Assignment
Counting only the lines below that contain the word "Lectoure", what is the total? Give it with no other words.

##### Data extracts

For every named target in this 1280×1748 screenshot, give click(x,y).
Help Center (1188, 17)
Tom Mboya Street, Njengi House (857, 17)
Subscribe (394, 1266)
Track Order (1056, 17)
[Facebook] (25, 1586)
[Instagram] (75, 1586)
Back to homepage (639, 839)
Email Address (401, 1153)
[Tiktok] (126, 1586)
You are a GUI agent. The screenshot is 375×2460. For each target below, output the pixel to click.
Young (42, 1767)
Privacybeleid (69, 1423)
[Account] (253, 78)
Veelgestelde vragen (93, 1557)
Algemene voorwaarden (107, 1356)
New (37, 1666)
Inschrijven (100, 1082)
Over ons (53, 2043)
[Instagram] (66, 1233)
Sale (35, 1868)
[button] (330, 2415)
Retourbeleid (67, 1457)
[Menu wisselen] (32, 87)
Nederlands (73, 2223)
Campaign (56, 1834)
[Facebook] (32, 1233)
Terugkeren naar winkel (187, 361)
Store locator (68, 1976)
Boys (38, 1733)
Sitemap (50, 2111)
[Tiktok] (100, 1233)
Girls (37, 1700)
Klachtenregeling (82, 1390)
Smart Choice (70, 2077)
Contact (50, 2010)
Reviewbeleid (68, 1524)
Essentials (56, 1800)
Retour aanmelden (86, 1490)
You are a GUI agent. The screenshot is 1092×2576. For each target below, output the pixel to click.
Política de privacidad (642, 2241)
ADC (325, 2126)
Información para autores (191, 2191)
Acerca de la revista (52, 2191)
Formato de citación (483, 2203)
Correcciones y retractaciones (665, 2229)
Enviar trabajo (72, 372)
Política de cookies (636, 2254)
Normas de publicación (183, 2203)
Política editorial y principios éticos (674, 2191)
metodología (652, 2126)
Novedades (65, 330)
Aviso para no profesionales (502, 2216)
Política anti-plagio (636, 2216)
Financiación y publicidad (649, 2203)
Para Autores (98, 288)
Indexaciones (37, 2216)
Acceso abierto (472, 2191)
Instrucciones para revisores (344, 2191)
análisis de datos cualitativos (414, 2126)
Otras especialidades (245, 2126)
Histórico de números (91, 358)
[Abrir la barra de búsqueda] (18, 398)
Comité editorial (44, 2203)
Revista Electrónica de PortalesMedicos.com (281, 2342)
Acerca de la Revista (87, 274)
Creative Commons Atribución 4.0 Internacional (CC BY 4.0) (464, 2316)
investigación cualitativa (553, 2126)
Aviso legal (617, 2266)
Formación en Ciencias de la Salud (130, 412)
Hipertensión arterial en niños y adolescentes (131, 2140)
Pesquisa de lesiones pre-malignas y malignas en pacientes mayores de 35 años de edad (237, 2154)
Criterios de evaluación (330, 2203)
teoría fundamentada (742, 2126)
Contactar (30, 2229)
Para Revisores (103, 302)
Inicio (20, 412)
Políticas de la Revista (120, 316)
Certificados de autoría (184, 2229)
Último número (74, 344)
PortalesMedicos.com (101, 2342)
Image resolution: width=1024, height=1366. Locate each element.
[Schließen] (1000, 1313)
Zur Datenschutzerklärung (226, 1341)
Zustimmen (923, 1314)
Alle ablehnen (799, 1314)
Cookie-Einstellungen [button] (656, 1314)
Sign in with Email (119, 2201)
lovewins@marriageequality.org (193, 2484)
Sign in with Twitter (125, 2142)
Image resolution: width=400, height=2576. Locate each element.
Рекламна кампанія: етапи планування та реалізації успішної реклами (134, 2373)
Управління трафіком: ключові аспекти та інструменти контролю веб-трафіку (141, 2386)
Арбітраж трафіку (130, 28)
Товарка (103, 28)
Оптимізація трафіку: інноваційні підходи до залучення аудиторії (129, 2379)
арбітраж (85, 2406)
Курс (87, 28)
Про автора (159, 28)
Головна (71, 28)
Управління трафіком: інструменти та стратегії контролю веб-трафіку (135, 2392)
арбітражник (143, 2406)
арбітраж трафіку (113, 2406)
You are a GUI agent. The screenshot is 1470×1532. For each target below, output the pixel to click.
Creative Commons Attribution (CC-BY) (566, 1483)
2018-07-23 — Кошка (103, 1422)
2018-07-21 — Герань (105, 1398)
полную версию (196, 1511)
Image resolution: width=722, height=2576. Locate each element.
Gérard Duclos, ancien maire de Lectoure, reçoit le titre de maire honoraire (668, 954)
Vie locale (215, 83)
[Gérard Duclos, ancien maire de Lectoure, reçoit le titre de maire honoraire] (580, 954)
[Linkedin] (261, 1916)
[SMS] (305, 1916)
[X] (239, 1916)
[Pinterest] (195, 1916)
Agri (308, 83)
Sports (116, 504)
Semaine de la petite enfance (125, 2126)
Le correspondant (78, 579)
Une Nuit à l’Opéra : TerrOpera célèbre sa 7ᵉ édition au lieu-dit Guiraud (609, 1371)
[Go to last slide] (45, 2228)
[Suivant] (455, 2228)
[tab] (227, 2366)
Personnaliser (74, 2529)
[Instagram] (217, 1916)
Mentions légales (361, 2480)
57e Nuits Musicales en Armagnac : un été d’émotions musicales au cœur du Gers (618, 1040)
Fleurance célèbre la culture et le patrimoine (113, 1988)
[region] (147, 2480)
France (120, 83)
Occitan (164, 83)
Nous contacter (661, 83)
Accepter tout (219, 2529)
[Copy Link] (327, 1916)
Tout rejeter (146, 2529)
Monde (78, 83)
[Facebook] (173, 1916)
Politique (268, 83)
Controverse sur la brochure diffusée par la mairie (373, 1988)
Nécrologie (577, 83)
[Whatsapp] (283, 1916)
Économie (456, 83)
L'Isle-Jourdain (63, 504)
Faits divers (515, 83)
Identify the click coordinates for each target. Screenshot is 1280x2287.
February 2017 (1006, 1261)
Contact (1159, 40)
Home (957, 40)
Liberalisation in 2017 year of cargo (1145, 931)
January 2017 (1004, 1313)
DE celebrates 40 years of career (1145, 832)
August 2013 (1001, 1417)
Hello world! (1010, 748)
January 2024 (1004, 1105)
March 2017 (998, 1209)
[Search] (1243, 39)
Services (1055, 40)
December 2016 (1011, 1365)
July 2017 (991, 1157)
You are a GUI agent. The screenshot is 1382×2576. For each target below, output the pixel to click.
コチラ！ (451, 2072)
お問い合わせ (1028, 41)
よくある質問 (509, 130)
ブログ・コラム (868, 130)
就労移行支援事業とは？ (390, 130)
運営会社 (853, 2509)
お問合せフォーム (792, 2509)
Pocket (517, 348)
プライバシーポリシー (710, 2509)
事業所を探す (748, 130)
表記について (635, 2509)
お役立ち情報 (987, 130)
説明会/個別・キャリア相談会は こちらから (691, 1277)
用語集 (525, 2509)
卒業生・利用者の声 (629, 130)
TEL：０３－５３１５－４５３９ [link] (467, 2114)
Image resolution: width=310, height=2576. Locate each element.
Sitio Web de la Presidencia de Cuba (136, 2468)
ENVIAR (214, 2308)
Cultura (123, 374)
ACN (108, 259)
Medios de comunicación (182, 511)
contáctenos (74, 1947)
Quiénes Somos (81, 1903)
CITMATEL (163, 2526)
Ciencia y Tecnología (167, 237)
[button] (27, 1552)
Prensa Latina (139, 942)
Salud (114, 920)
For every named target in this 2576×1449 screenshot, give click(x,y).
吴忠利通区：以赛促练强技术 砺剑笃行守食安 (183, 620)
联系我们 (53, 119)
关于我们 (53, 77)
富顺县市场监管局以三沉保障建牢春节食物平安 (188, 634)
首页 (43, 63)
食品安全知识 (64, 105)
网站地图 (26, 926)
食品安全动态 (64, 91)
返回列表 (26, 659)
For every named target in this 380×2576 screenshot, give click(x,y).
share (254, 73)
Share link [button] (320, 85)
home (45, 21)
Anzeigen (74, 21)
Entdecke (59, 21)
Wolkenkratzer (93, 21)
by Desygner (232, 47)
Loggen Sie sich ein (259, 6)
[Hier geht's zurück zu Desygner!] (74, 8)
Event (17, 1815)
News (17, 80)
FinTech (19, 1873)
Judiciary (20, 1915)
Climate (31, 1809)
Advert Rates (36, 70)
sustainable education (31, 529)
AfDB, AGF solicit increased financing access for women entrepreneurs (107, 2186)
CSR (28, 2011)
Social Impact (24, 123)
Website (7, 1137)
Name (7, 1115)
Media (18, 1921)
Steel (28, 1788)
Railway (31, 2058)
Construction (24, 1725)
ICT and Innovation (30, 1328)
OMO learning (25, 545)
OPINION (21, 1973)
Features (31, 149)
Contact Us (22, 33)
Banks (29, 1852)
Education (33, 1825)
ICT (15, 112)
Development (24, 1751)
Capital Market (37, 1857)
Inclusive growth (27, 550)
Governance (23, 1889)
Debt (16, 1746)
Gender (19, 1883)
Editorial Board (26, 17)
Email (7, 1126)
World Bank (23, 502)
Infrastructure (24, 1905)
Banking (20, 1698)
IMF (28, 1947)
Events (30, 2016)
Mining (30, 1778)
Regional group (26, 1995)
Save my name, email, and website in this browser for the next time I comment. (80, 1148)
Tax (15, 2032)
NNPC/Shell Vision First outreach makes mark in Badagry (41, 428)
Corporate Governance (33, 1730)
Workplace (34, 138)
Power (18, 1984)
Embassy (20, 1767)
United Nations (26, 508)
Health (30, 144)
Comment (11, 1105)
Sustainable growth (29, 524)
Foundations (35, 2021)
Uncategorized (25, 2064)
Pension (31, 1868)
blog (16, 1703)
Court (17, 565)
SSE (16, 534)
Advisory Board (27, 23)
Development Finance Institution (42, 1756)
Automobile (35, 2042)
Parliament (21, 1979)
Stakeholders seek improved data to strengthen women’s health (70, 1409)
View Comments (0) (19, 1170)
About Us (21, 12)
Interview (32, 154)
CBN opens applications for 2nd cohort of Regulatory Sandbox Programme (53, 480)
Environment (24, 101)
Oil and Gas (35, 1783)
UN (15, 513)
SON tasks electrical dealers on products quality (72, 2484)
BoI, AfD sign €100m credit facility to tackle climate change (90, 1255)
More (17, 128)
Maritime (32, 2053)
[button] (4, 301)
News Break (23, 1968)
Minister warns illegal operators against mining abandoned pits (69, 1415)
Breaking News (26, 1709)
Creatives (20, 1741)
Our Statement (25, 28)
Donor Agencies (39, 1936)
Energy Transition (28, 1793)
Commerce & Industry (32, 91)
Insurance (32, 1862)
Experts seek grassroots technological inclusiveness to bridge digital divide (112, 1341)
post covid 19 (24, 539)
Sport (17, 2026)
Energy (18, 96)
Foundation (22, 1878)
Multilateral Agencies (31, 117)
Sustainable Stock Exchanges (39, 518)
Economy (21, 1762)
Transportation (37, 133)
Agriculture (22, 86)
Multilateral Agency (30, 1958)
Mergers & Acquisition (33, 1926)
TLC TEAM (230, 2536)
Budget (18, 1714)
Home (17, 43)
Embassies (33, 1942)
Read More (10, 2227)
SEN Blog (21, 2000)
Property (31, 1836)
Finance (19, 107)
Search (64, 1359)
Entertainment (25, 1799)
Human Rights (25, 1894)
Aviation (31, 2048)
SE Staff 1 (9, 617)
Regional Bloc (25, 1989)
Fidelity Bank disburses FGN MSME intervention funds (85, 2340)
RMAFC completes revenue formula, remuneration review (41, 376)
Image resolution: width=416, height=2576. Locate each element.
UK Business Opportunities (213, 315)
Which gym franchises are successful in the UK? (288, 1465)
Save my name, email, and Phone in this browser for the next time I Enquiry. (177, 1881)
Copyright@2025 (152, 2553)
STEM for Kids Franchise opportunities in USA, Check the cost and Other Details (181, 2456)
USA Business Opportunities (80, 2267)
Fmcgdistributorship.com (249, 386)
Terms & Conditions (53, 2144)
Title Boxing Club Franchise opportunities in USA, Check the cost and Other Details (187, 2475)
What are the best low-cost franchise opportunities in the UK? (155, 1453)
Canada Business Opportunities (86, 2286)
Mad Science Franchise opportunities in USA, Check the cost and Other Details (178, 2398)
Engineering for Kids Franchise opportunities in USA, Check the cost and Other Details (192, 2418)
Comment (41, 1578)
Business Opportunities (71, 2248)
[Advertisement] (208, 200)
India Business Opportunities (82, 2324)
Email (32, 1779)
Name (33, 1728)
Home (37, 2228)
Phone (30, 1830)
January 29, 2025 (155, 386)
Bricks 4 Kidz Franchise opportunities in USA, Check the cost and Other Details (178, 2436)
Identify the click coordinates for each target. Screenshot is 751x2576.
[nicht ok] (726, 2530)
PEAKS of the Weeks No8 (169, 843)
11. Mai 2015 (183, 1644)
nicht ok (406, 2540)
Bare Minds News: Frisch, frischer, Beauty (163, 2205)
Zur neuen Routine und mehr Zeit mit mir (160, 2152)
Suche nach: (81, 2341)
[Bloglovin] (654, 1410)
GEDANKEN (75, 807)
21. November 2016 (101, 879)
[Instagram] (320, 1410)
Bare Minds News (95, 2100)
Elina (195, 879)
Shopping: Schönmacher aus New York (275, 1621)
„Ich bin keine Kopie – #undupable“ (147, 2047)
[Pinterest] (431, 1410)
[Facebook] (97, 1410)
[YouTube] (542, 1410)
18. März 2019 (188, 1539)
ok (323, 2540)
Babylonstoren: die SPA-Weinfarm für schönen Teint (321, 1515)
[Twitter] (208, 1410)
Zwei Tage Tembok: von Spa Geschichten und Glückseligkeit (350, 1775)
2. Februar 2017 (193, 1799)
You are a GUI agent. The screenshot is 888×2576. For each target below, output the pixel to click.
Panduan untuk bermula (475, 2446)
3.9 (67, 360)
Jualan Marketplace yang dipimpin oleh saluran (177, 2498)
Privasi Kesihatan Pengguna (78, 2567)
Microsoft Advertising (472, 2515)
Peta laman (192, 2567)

##########

Answer to this exercise
2